TO DO:
In the material below, the required lines run from the one containing "The width and" through the one containing "View analytics showing 1.4K views". Copy those lines exactly, ends included, and nothing else.

RAW DATA:
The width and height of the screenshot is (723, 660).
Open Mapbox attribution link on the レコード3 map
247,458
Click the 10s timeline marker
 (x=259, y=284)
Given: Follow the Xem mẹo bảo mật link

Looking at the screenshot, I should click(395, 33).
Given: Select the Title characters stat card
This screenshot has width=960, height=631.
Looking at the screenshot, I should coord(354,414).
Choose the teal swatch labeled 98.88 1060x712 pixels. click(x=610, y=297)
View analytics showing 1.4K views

...

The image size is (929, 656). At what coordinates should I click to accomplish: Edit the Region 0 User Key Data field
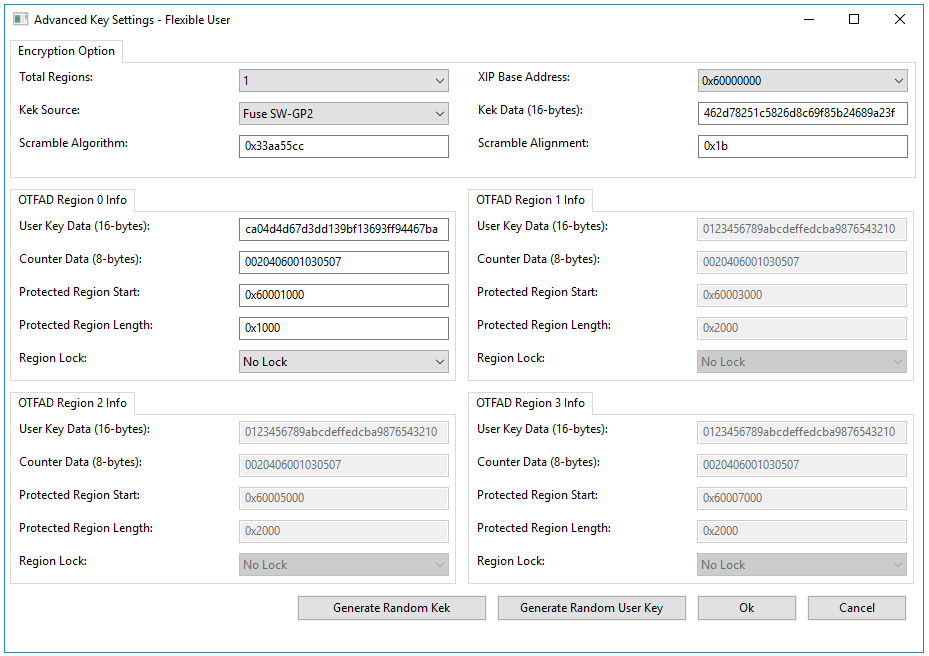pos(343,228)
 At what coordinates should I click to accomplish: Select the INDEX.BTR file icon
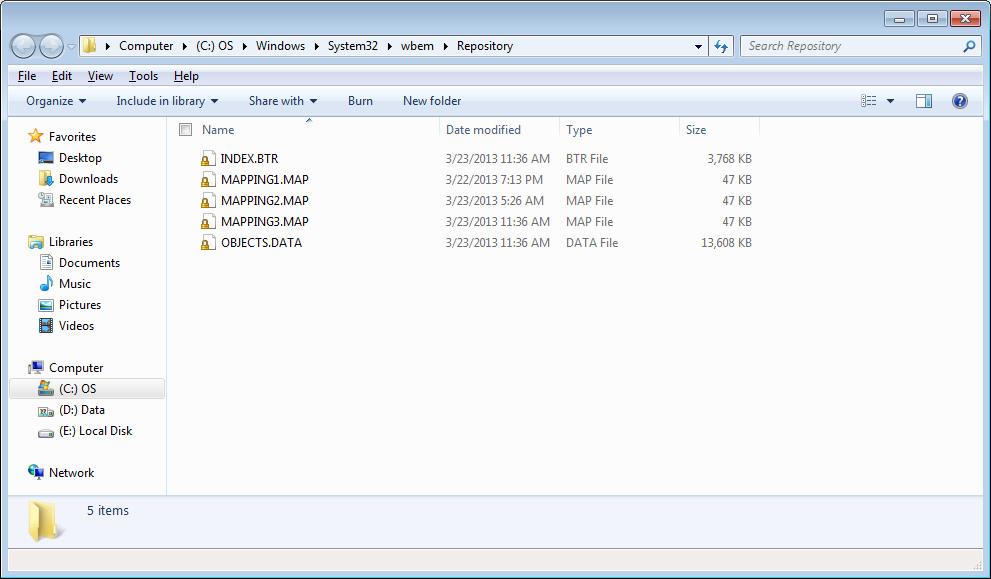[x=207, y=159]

PROBLEM SOLUTION:
The width and height of the screenshot is (723, 660).
Open Mapbox attribution link on the レコード3 map
247,458
Click the 10s timeline marker
 (x=259, y=284)
Given: Follow the Xem mẹo bảo mật link

Looking at the screenshot, I should click(395, 33).
Given: Select the Title characters stat card
This screenshot has width=960, height=631.
Looking at the screenshot, I should coord(354,414).
Choose the teal swatch labeled 98.88 1060x712 pixels. click(x=610, y=297)
View analytics showing 1.4K views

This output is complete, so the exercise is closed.